International Studies

First Advisor's Name

Anthony P. Maingot

First Advisor's Committee Title

Committee Chair

Second Advisor's Name

Raul Moncarz

Third Advisor's Name

Lisandro Perez

Date of Defense



While analysis of the effect which education and migration have on development is neither clear cut, nor obvious, regimes such as those of Jamaica have traditionally placed great emphasis on development through education at all levels. The process of human resource development and the accumulation of human capital is intended to unlock the door to modernization.
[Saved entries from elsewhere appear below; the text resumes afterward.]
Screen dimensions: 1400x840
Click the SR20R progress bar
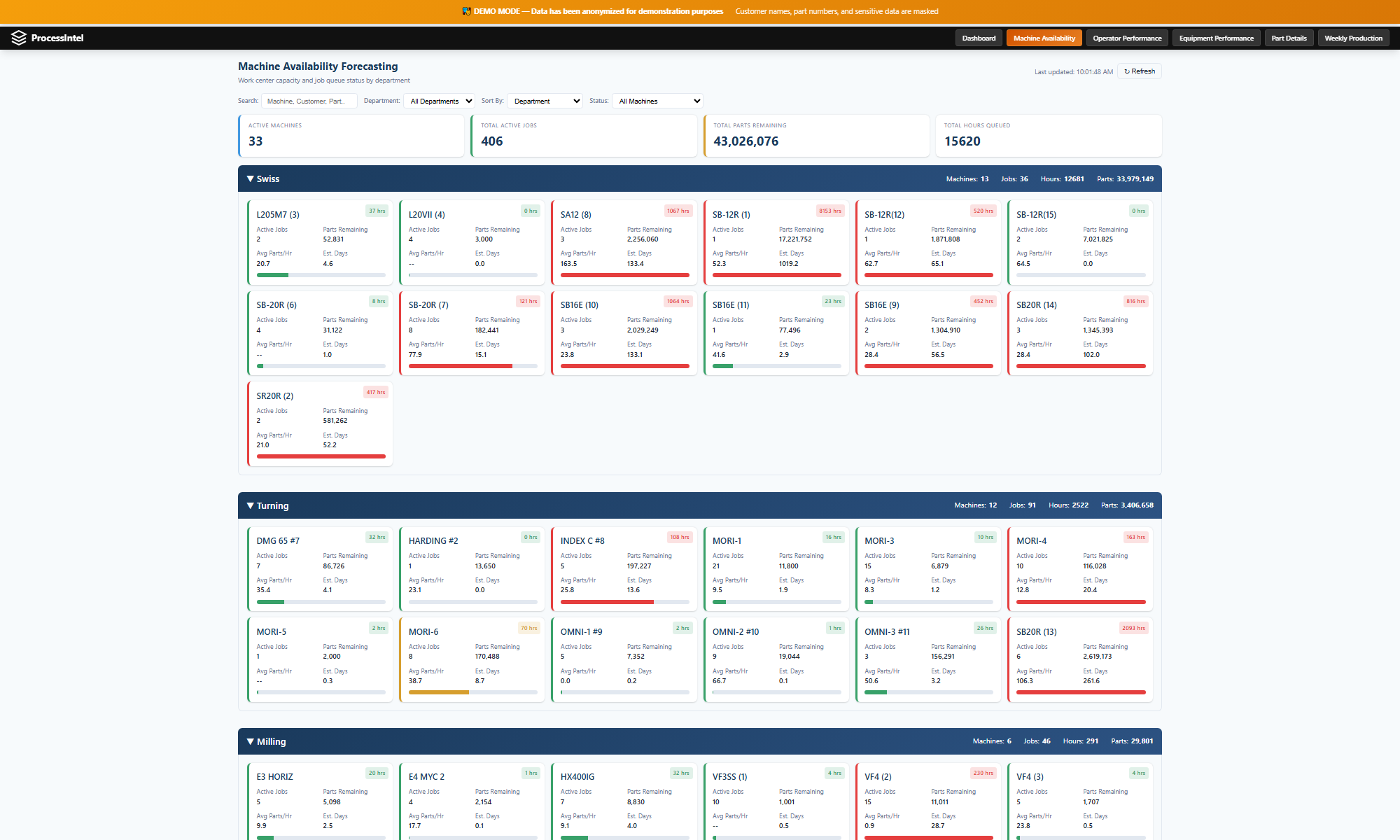tap(320, 456)
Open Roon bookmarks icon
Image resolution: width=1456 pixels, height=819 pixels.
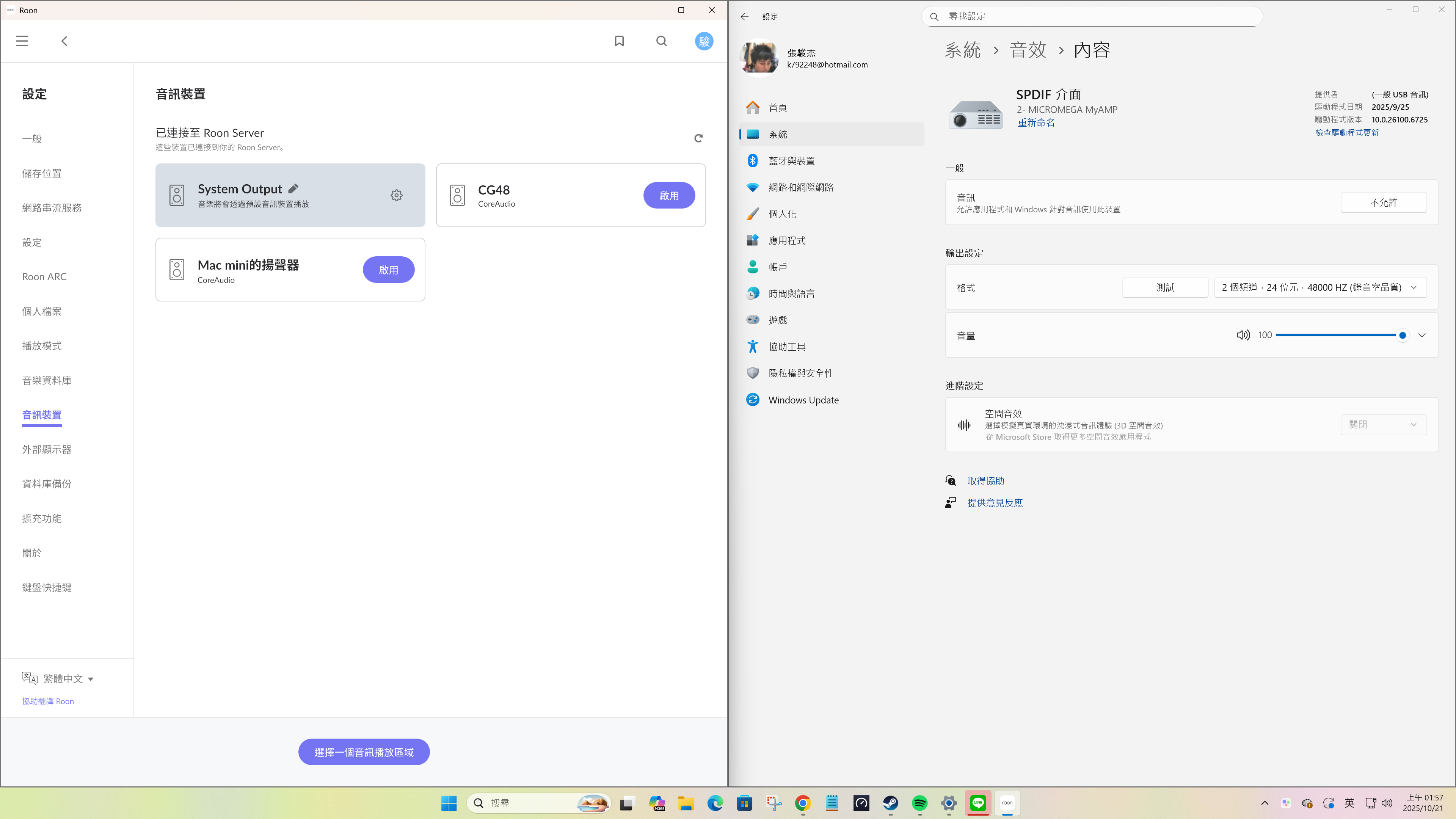point(620,41)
Nevertheless, our findings indicate a considerable loss of professional and skilled personnel -- the same group that embody a disproportionate amount of educational expenditure relative to the population. Insofar as planning is concerned this migration represents a negative factor.

The developing country of Jamaica is unintentionally supplying the developed world with an "annual gift" of human capital which its economy cannot afford. The major issue becomes: to what extent can any government "protect" its investments by restricting movements of capital and people.

The general assumption of this paper is that the question of human rights cannot be ignored especially in democracies (which Jamaica decidedly is), where movement is seen as an ingrained human right. During the 1970s and 1980s, Jamaica and the Caribbean as a whole has lost much through intellectual capital migrations. Yet brains may also die in their own environment, if deprived the ability to create their own criteria and goals. Forcing people to stay with their money and know-how may only serve to produce and economic environment overgrown with weeds of lethargy, indolence and mediocrity.